Les autres tiquent mais il ne bronche pas :
- Ils nous protègent. Ils protègent Evan.
- Mais où est-il ? m'effondré-je, en pleurs.
Ses pupilles perdent en assurance, il cherche tour à tour le regard de ses frères sans en trouver un seul. Je répète ma supplication. Oscar desserre son étreinte. Libérée de ses bras je me sens vide. Affreusement vide et libre, mais de faire quoi ? J'ai besoin de sommeil.
Finalement il me saisit par les mains et coupe Martin avant que celui-ci n'ait pu poursuivre la conversation :
- Et si on en parlait après que tu aies pris une bonne douche ? prononce-t-il doucement.
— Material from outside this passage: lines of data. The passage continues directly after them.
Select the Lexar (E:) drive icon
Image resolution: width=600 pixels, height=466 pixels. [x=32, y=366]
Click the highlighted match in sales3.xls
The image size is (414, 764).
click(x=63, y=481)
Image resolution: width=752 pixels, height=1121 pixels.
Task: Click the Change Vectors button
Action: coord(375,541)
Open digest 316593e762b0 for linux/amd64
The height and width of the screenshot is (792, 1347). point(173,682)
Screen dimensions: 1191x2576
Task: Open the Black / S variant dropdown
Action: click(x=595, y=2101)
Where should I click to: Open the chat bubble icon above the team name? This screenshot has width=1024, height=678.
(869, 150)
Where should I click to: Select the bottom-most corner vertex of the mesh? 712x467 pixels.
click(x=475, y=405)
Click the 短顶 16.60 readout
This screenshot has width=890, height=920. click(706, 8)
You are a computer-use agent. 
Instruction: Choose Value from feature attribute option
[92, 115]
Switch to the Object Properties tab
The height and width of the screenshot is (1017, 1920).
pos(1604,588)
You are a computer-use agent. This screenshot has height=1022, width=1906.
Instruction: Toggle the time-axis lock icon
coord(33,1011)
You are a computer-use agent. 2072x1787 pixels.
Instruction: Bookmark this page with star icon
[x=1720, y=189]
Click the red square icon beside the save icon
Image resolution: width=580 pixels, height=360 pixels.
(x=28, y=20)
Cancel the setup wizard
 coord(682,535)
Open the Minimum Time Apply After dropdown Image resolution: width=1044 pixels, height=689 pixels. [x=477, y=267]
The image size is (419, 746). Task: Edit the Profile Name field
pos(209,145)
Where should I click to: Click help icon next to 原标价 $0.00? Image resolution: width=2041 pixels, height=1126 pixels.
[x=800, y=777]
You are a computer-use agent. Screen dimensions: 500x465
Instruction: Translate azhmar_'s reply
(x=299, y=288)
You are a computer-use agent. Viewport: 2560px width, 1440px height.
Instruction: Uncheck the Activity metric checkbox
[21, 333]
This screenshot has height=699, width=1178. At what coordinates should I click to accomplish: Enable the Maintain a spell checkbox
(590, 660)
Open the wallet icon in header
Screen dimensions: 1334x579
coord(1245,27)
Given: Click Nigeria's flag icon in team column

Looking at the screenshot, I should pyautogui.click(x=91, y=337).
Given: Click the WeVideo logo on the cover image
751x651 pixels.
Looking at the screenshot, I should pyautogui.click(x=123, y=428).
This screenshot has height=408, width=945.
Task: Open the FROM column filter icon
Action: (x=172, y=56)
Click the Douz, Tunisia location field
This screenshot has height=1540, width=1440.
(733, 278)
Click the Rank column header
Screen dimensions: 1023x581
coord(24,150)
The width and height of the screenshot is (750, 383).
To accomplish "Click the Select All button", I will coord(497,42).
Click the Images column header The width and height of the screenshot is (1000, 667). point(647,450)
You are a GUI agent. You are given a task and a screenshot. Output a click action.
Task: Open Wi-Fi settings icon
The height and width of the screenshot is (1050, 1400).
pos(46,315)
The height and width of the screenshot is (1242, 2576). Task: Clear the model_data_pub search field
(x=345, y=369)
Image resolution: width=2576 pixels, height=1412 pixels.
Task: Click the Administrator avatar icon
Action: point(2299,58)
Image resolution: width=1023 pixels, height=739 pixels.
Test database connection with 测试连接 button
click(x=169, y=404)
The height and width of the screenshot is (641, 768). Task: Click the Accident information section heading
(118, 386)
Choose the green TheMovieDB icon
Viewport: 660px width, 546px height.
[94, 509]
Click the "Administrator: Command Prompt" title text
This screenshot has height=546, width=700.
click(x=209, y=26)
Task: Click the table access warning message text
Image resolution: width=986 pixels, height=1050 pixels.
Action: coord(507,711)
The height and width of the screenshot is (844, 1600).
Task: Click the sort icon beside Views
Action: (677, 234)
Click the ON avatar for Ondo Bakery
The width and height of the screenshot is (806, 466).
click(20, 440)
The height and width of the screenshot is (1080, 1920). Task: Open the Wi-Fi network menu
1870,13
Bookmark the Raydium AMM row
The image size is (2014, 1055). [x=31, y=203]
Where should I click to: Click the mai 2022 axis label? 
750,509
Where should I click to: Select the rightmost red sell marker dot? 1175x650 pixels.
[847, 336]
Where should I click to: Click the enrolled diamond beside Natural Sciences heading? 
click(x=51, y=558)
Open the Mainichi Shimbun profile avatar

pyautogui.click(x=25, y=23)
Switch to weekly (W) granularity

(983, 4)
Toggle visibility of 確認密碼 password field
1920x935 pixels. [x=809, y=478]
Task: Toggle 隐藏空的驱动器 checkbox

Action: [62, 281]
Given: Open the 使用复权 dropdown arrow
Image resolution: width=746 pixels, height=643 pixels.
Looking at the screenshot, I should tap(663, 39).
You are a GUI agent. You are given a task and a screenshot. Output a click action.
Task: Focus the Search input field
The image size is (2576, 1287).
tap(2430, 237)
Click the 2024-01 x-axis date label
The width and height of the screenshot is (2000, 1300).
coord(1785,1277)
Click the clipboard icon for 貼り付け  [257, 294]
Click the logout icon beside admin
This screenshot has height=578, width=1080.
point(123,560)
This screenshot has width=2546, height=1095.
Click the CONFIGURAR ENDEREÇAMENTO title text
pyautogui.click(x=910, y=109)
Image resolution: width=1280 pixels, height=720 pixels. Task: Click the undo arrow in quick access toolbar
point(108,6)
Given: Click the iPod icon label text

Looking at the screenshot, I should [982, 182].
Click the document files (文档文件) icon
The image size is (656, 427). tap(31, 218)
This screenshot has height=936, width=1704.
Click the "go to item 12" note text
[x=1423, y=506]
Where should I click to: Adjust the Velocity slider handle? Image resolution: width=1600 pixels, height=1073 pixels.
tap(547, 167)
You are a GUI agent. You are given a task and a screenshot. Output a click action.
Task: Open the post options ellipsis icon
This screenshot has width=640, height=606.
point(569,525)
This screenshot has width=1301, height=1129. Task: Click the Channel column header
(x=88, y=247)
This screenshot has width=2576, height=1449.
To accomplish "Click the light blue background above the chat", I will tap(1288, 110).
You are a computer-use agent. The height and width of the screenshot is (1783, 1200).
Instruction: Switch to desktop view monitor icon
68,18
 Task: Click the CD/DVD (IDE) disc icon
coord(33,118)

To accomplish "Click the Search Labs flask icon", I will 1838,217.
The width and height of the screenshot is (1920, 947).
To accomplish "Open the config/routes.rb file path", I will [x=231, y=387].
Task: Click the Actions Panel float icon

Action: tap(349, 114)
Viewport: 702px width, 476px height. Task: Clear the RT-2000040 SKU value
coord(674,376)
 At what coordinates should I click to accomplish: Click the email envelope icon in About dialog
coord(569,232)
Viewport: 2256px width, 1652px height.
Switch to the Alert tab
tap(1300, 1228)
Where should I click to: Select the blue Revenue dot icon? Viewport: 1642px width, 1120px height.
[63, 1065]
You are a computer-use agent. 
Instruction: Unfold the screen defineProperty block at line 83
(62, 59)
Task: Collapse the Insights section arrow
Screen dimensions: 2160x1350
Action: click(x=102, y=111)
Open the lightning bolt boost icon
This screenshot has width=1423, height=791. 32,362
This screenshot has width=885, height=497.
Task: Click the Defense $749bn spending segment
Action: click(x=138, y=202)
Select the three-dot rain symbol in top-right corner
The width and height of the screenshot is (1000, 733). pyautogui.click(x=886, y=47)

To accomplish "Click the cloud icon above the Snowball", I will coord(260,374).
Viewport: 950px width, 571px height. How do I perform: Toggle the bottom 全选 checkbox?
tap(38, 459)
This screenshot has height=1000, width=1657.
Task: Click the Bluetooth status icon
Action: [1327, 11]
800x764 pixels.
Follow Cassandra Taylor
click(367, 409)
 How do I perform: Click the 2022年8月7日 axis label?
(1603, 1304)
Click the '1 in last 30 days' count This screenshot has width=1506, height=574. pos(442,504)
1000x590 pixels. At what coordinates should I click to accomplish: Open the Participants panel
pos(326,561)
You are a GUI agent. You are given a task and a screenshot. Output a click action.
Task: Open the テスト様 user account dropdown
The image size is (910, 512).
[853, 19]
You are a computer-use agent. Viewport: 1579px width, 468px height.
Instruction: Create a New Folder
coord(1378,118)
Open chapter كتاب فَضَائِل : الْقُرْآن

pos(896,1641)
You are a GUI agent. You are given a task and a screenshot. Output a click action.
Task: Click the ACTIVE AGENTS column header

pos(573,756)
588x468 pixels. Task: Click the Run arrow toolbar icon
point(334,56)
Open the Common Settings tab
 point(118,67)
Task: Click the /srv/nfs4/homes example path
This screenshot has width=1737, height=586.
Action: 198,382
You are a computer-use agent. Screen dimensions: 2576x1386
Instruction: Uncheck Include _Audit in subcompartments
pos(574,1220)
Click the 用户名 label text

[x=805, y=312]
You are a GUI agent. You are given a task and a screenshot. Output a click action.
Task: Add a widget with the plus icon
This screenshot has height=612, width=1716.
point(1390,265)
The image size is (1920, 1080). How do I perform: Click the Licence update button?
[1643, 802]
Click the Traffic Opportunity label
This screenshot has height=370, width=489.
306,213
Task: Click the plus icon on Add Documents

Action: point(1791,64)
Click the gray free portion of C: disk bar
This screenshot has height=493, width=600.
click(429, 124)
Lee tu es toute rouge. Va te laver, ça va t'apaiser et après on reparle ?
Secouée par des tremblements nauséeux, je plonge mes yeux dans le vert de ses pupilles, dans la profondeur de ces eaux d'une tendresse et d'une sérénité immuables. Il me dévore du regard, j'en ai le souffle coupé et je sens sa respiration, sifflante, rapide. J'acquiesce. C'est si facile de m'abandonner à lui, à ses choix, de le laisser prendre le contrôle.
Une seconde, un éclair d'hésitation hachure son regard, une rayure sur un disque qui se met à disjoncter. Alors il se penche, m'attire à lui. Il plaque ses paumes sur mes joues, incline la tête. Ses boucles brunes se déversent sur ses yeux et il embrasse à pleine bouche mon front en nage.
Lorsqu'il se détache étourdi je le vois se tourner vers Paulo, Jacques, Martin et Dimitri - nos frères - qui statufiés dans une torpeur soudaine, nous dévisagent avec de grands yeux, faussement insondables.